━━━ Items

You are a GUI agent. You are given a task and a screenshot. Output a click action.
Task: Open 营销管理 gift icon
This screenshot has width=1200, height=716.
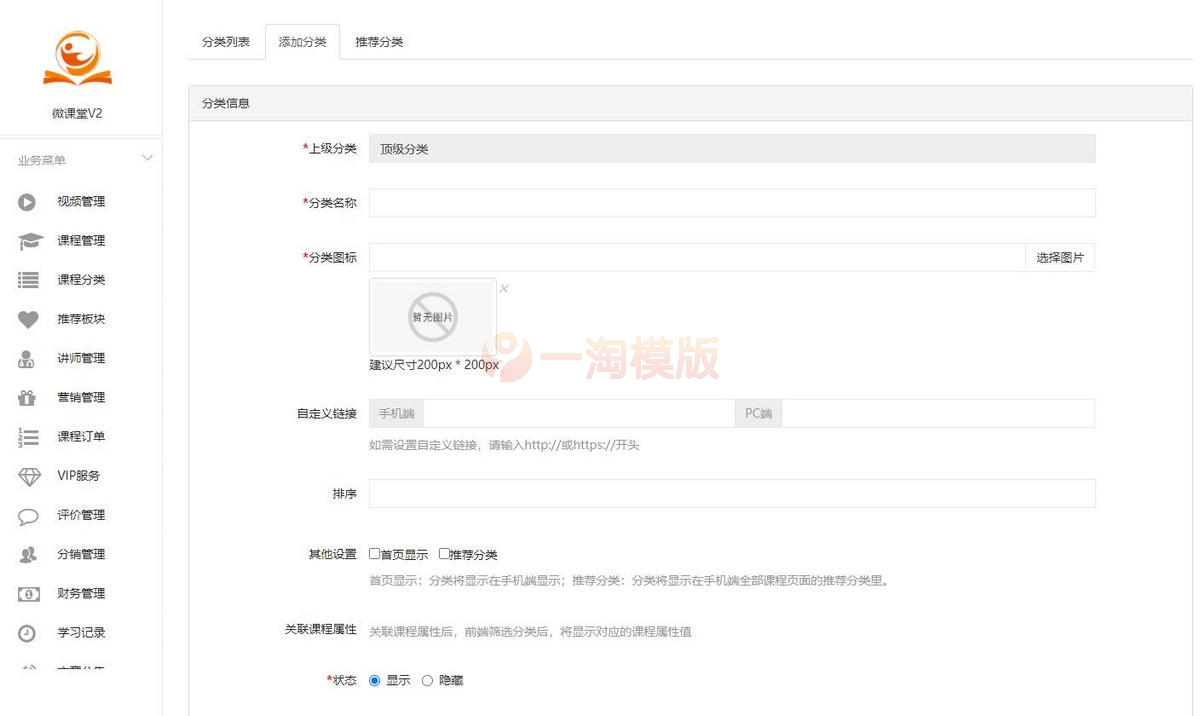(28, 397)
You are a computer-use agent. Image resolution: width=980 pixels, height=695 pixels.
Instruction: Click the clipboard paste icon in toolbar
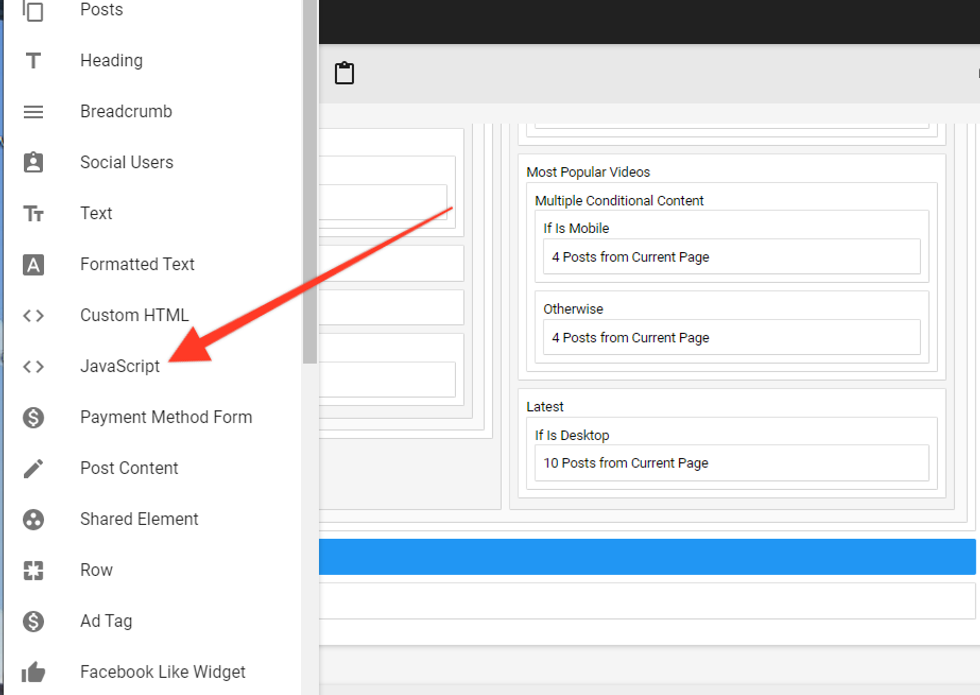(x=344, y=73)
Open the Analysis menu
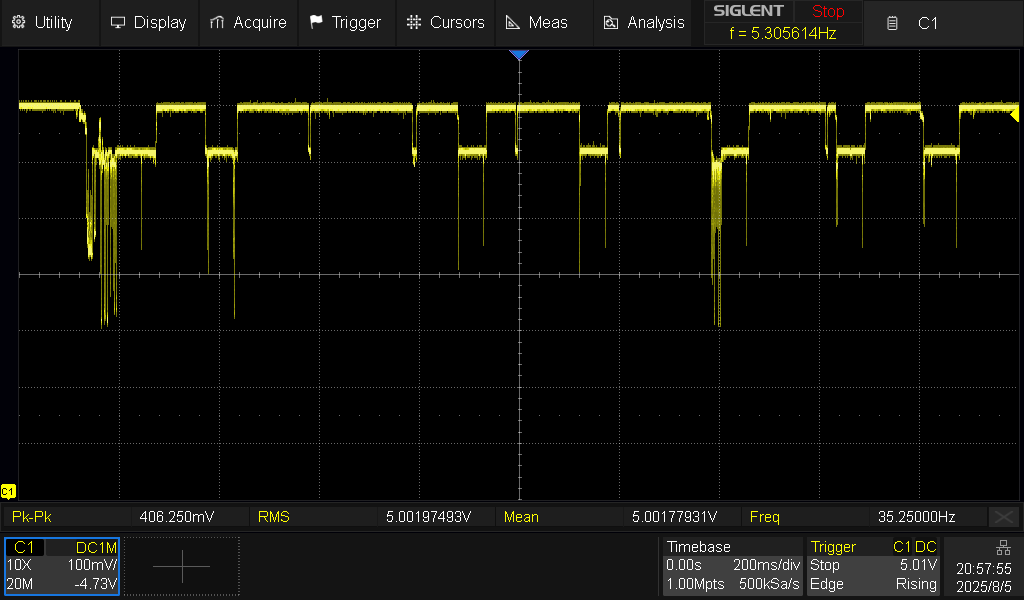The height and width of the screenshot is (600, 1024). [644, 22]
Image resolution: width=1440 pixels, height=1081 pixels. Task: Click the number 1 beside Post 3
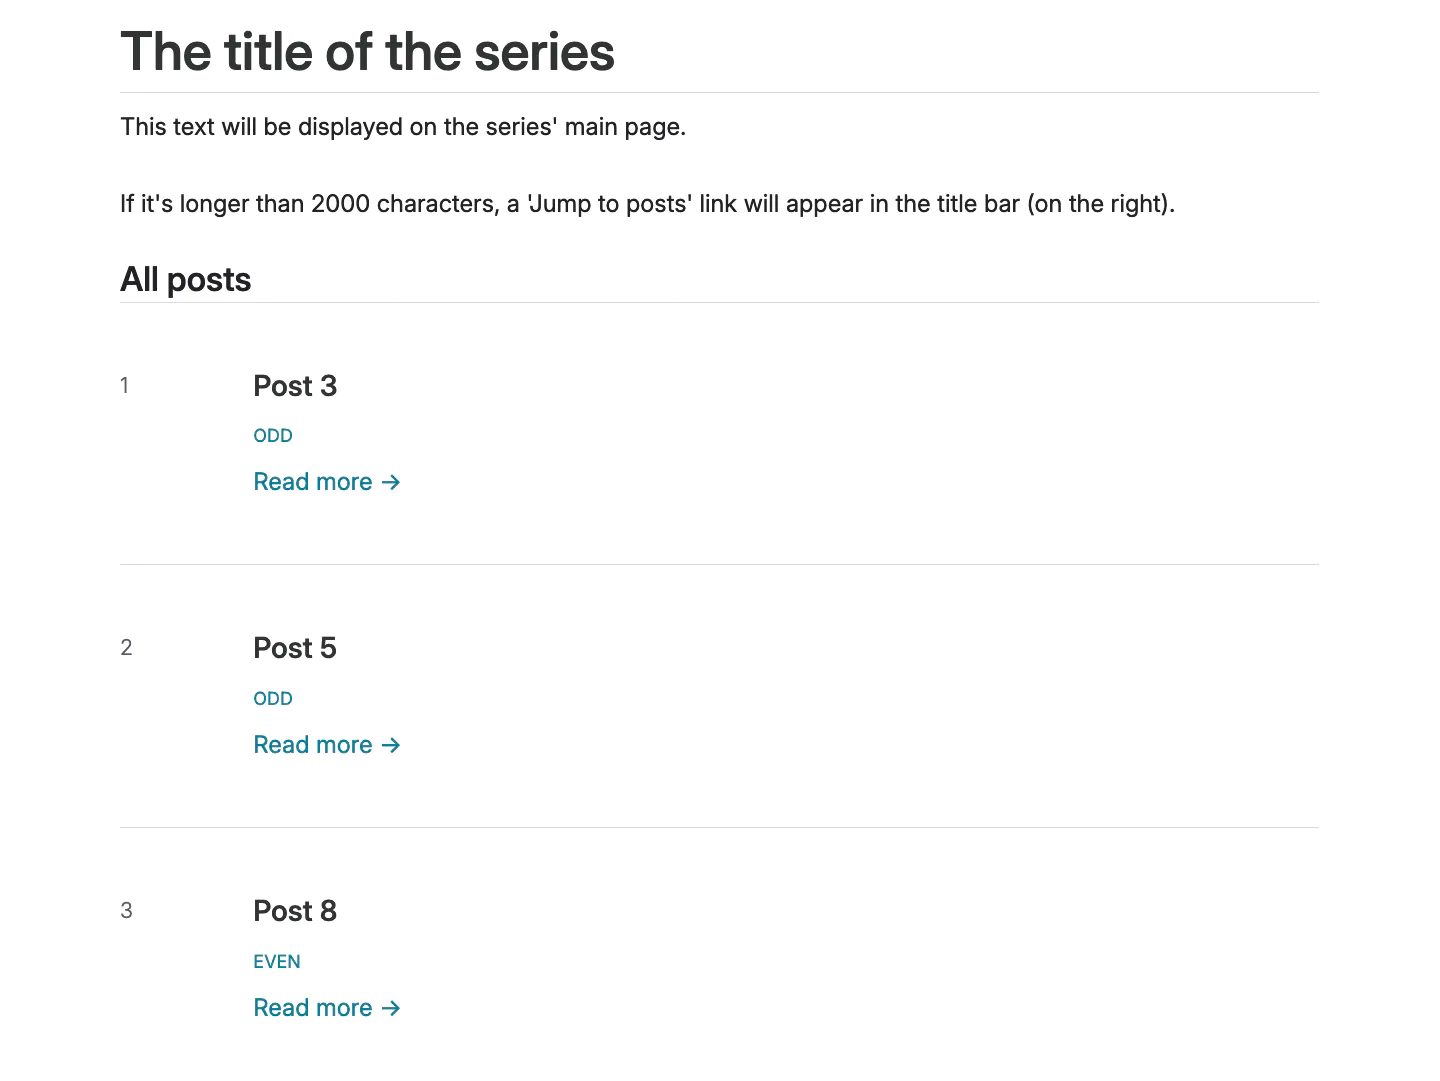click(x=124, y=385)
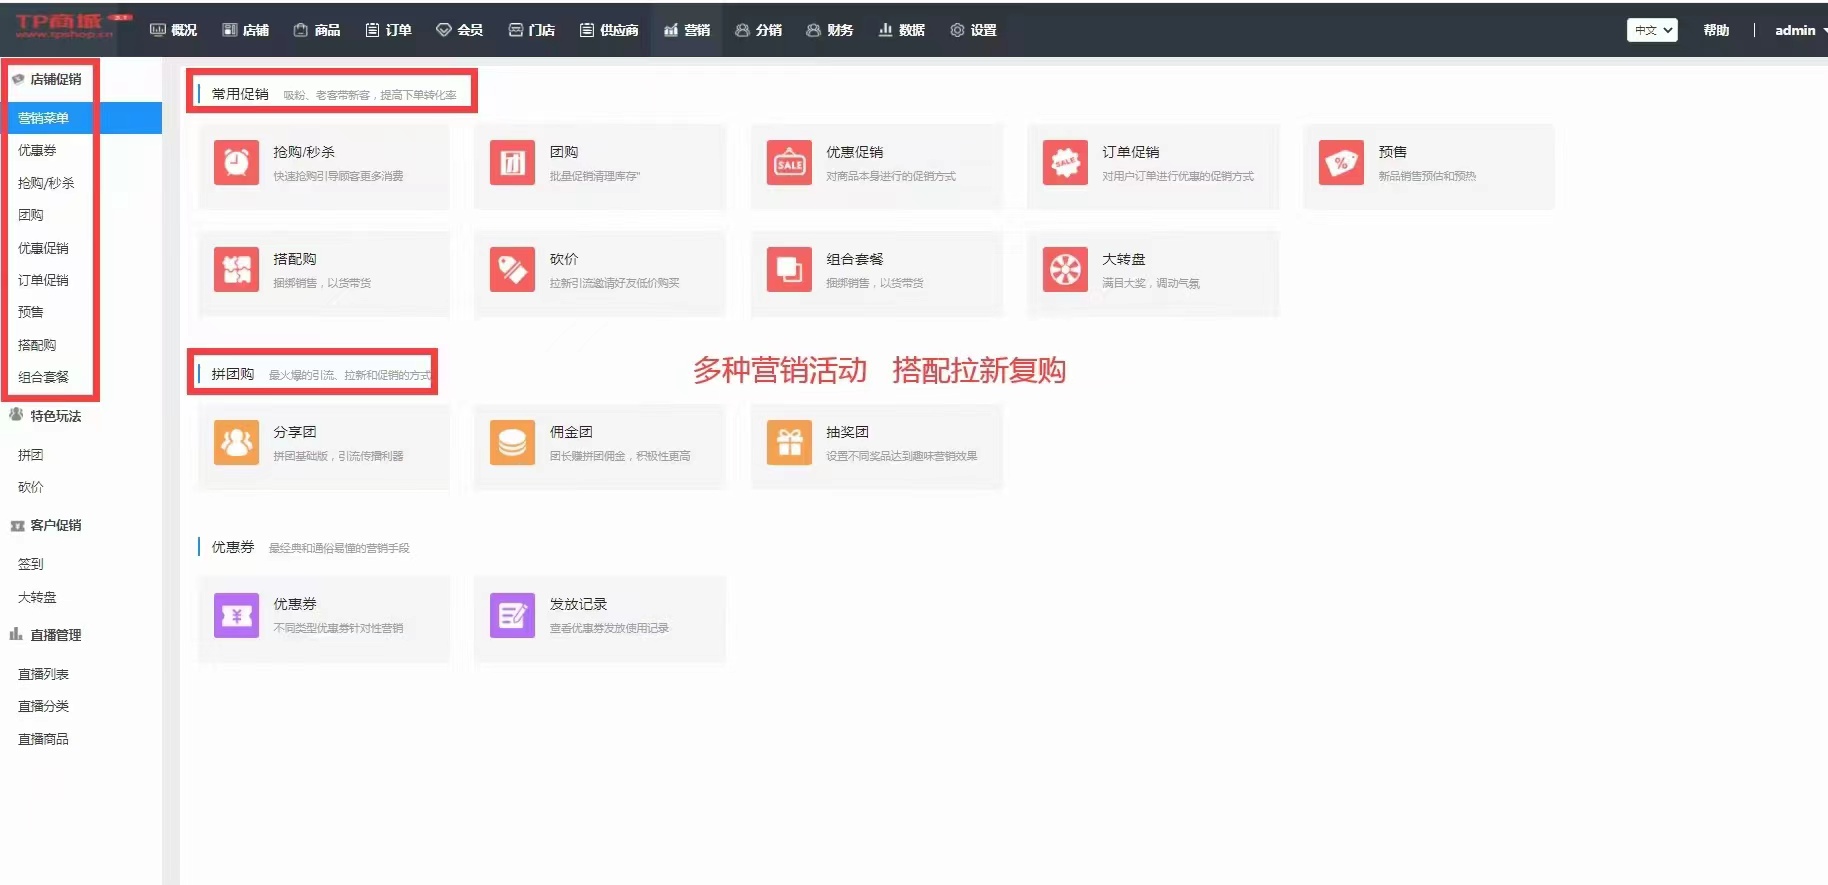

━━━━━━

#### Do this:
Extract the part of the material that opens with the line containing "Open the Analysis menu" and continues through the end of the material, reproducing each line exactly. Leave the pictures out of your answer.

#### Solution:
Open the Analysis menu
The height and width of the screenshot is (600, 1024). [644, 22]
Image resolution: width=1440 pixels, height=1081 pixels. Task: Click the number 1 beside Post 3
click(x=124, y=385)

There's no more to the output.